2

Recently I set up a Flask POST endpoint to write data into Impala DB via the Impyla module.

Env: Python 3.6.5 on CentOS.

Impala version: impalad version 2.6.0-cdh5.8.0

api.py:

from flask import Flask, request, abort, Response
from flask_cors import CORS
import json
from impala.dbapi import connect
import sys
import re
from datetime import datetime


app = application = Flask(__name__)
CORS(app)


conn = connect(host='datanode2', port=21050,
            user='user', database='testdb')


@app.route("/api/endpoint", methods=['POST'])
def post_data():
    # if not request.json:
    #     abort(400)

    params = request.get_json(force=True)  # getting request data
    print(">>>>>> ", params, flush=True)

    params['log_time'] = datetime.now().strftime("%Y-%m-%d %H-%M-%S")
    # params['page_url'] = re.sub(
    #     '[^a-zA-Z0-9-_*.]', '', re.sub(':', '_', params['page_url']))

    try:
        cursor = conn.cursor()

        sql = "INSERT INTO table ( page_title, page_url, log_time, machine, clicks, id ) VALUES (%s, %s, %s, %s, %s, %s)"
        values = (params['page_title'], params['page_url'], params['log_time'],
                params['machine'], params['clicks'], params['id'])
        print(">>>>>> " + sql % values, file=sys.stderr, flush=True)

        cursor.execute(sql, values)

        print(
            f">>>>>> Data Written Successfully", file=sys.stderr, flush=True)
        return Response(json.dumps({'success': True}), 201, mimetype="application/json")
    except Exception as e:
        print(e, file=sys.stderr, flush=True)
        return Response(json.dumps({'success': False}), 400, mimetype="application/json")


if __name__ == '__main__':
    app.run(host='0.0.0.0', port=5008, debug=True)

req.py:

import requests as r

url = "http://123.234.345.456:30001/"
# url =  "https://stackoverflow.com/questions/ask"

res = r.post('http://localhost:5008/api/endpoint', 
            json={             
                "page_title": "Home",   
                "page_url": url,
                "machine": "Mac OS",
                "clicks": 16,
                "id": "60cd1d79-eda7-44c2-a4ec-ffdd5d6ac3db"         
            }
        )

if res.ok:
    print(res.json())
else:
    print('Error!')

I ran the flask api with python api.py then test it with python req.py.

The flask server gives this error:

>>>>>>  {'page_title': 'Home', 'page_url': 'http://123.234.345.456:30001/', 'machine': 'Mac OS', 'clicks': 16, 'id': '60cd1d79-eda7-44c2-a4ec-ffdd5d6ac3db'}
>>>>>> INSERT INTO table ( page_title, page_url, log_time, machine, clicks, id ) VALUES (Home, http://123.234.345.456:30001/, 2018-12-12 16-14-04, Mac OS, 16, 60cd1d79-eda7-44c2-a4ec-ffdd5d6ac3db)
AnalysisException: Syntax error in line 1:
..., 'http://123.234.345.456'2018-12-12 16-14-04'0001/', ...
                         ^
Encountered: INTEGER LITERAL
Expected: AND, AS, ASC, BETWEEN, CROSS, DESC, DIV, ELSE, END, FOLLOWING, FROM, FULL, GROUP, HAVING, ILIKE, IN, INNER, IREGEXP, IS, JOIN, LEFT, LIKE, LIMIT, NOT, NULLS, OFFSET, OR, ORDER, PRECEDING, RANGE, REGEXP, RIGHT, RLIKE, ROWS, THEN, UNION, WHEN, WHERE, COMMA, IDENTIFIER

CAUSED BY: Exception: Syntax error

This Error is kind of annoying:

  1. I tried directly inserting sql command inside impala-shell and it works.

  2. When the page_url is the only parameter, it works fine, too.

So it is some kinds of conditional character escaping issue?

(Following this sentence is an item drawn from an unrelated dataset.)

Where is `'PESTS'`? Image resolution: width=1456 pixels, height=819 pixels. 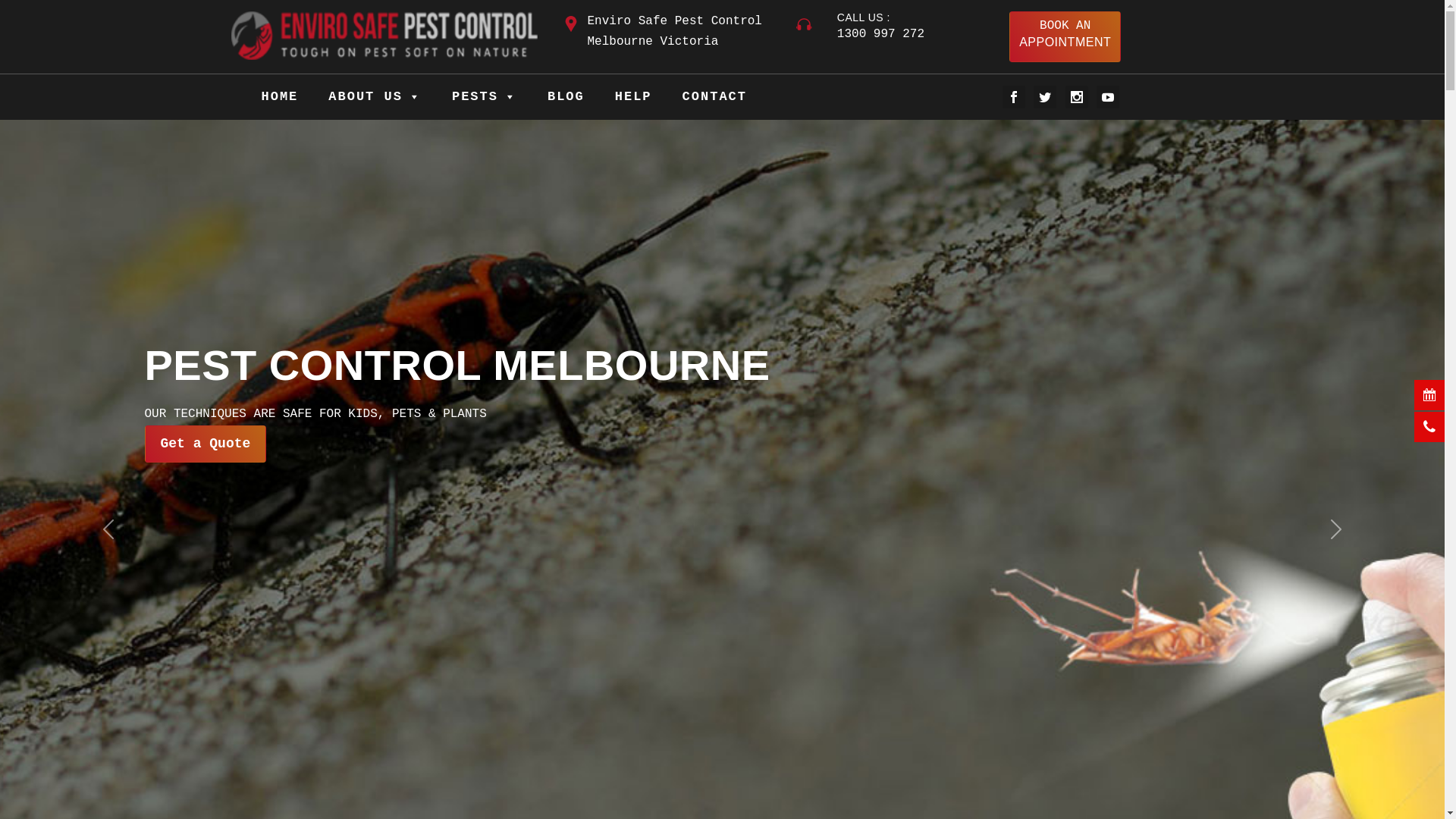 'PESTS' is located at coordinates (436, 96).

I managed to bypass this issue by tweaking the url with some regular expression (Uncomment Line 27 - 28). But this is really annoying, I don't want to clean my data because of this.

When I check other people's trials, it is thought that adding a pair of quotes to each inserting values will work. However, how can I do this when using string formatting, and it has to take place before cursor.execute(sql, values)?

davidism
  • 121,510
  • 29
  • 395
  • 339
suvtfopw
  • 928
  • 10
  • 18

2 Answers2

3

After some struggling, and great help from @Scratch'N'Purr and @msafiullah at Parameter substitution issue #317, I managed to make it work. This is kind of complicated so I will post the full code for documentation:

Reason of error: colon escaping issue via the Impyla API.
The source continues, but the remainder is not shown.